The Sherburne County Board has approved a plan by the county recorder’s office to transfer more than 20 years of microfilm data electronically in order to post the data online for subscribers.
The records include documents such as deeds, titles, liens and mortgage papers concerning real estate transactions in Sherburne County from 1957 to 1979, when copying such data onto 35mm film was standard, County Recorder Michelle Ashe explained to the Star News.
Prior to 1957, office staff recorded details from real estate documents first strictly by hand (using only pen and paper) and later with typewriters. The office’s hand- and typewritten records cover about 100 years of transactions in Sherburne County, as the county’s boundaries were separated from Benton County to the north in February 1856. Ashe said that her office does have one bound book of Benton County data recorded before 1856.
The data is all public information, she said, but the subscribers commonly include attorneys, surveyors and title and abstract companies, often based in Minneapolis.
The county began its current procedure of scanning documents for immediate digital storage in 1994.
Ashe expects the transfer from microfilm to be complete by the end of 2012, at an estimated cost of $47,000, which was the low bid from U.S. Imaging Inc. of Saginaw, Mich., a firm that works only with county records, she said.

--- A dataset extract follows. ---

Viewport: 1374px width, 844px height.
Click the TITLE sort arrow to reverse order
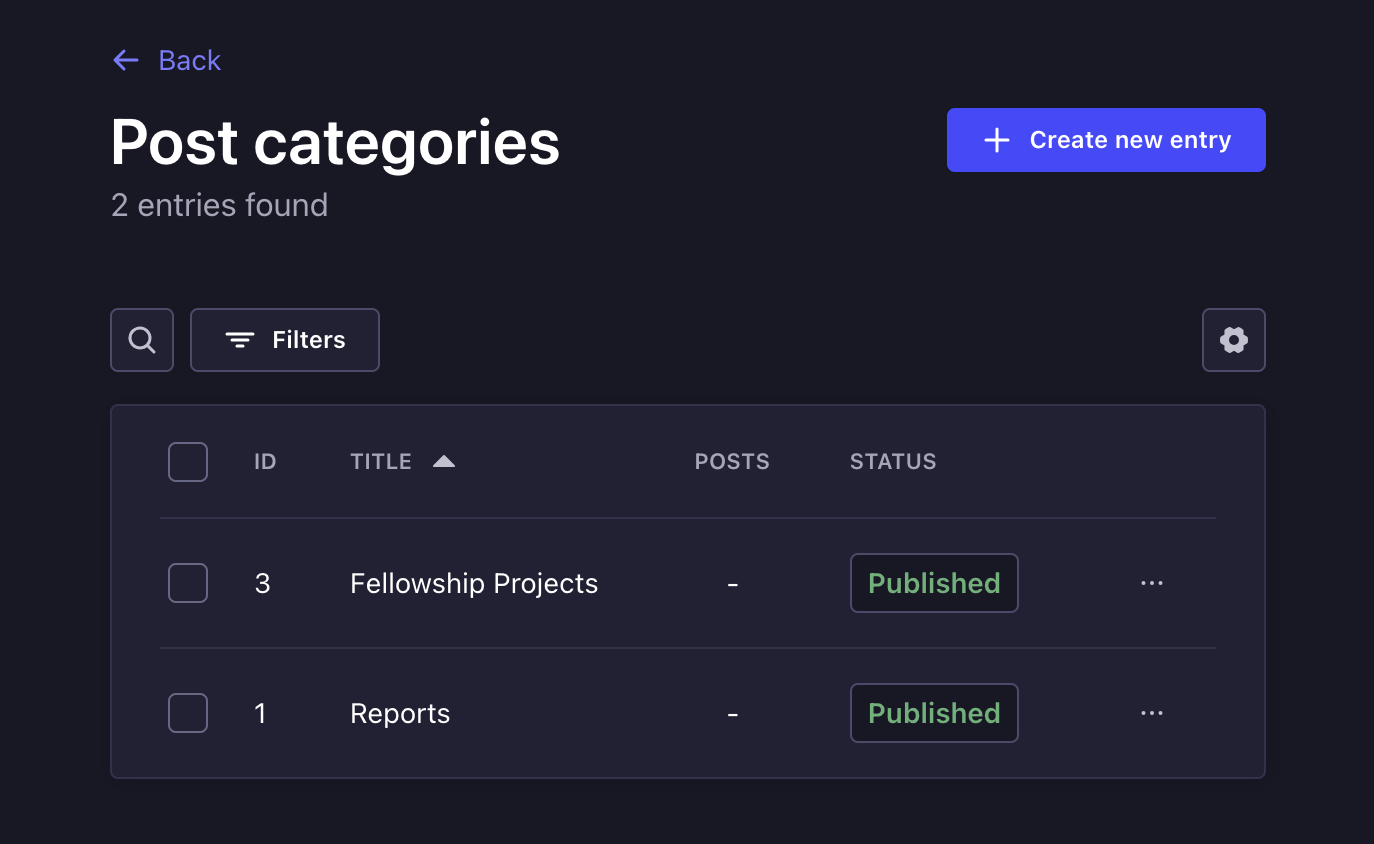tap(443, 461)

Financing for the project comes not through the county tax levy but rather from a Recorders Technology Fund that is built through a portion of fees paid by subscribers for copies of titles, deeds and other documents. Minnesota state statute directs each county recorder’s office to charge a flat rate of $46 per document copy (for either one or multiple pages) and the county gets to put $10 from each $46 payment into its technology fund. Those dollars can cover the costs of computers, software and a variety of other needs, Ashe said.